On Sat, Dec 04, 2010 at 07:25:14AM +0900, Mike S. wrote:

The alternate view is to say an application should use a set of
different languages each optimal for the task at hand.

A DSL is a different language. That’s sorta the point.

If anything, it’s people who insist that SQL, and only SQL, should be
used for DB access that have a hang-up about using different languages
for different tasks. A database ORM provides a DSL that specifically
deals with a particular set of conditions at the point where Ruby and
SQL
intersect. It is, in short, an attempt to make a “best tool for the
job”
rather than rely on trying to get two different tools, each specific to
opposite ends of a spectrum, to mix together without making your life
suck.

I propose not to wait until you get enough cash to buy different goods!
You should get the personal
loans
or consolidation loans and feel yourself free

Ryan D. wrote in post #966039:

What does this have to do with the “ORM’s Don’t Do It” thread?

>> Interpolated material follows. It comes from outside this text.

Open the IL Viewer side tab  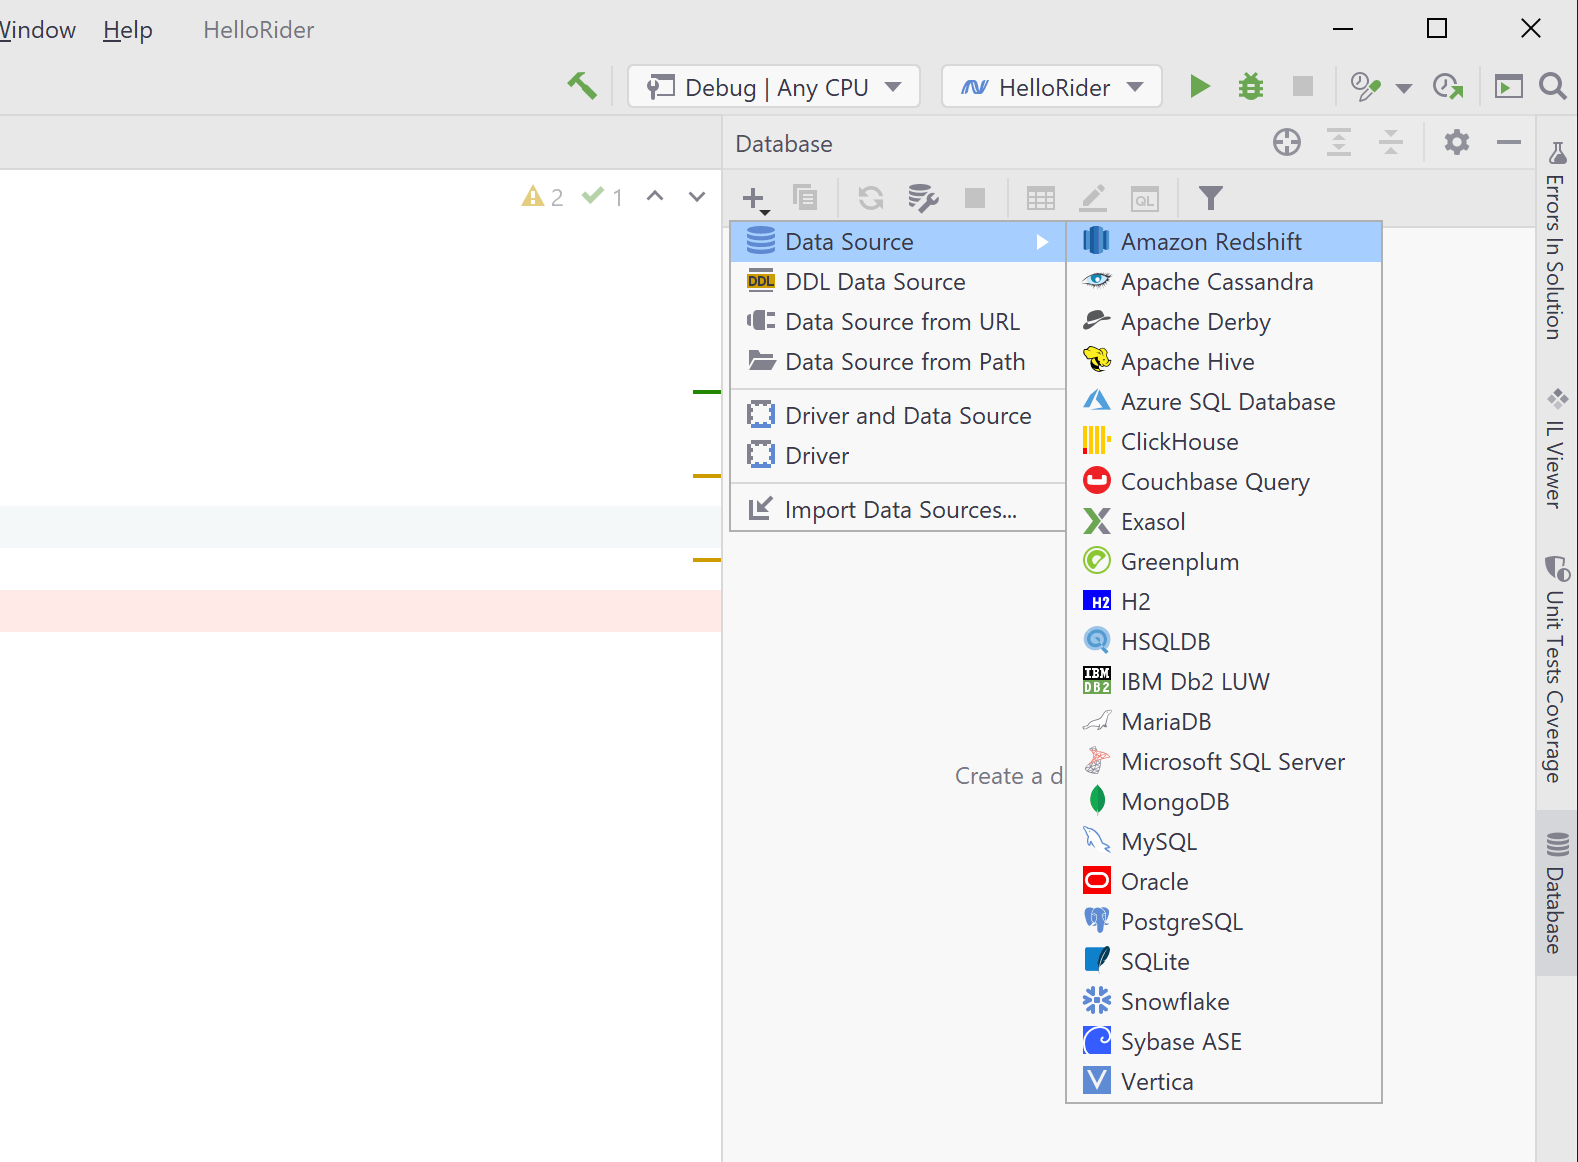point(1555,450)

Don’t thread hijack. Man up and hit “new message”.

This is to do with a current trend - domain specific languages.

You can try and write applications in a single language. ORMs try and
make relational databases look like Ruby.

The alternate view is to say an application should use a set of
different languages each optimal for the task at hand.

So for database tasks, which include manipulation of large sets, sharing
of data, replication etc, you should be happy to use SQL or other
database languages and not try and shoe horn them into Ruby, at least
without some very clear justification.

Typically Ruby applications accept regular expressions, HTML, CSS, Rails
and number of other DSLs -why have a hang up about SQL?

I am extending that principle to say other applications are just as
valid candidates for you to use in your solutions.

If a problem looks like a spreadsheet ie has one or a series of two
dimensional
arrays with positional significance, you should consider whether a
spreadsheet application might more naturally express your algoritm.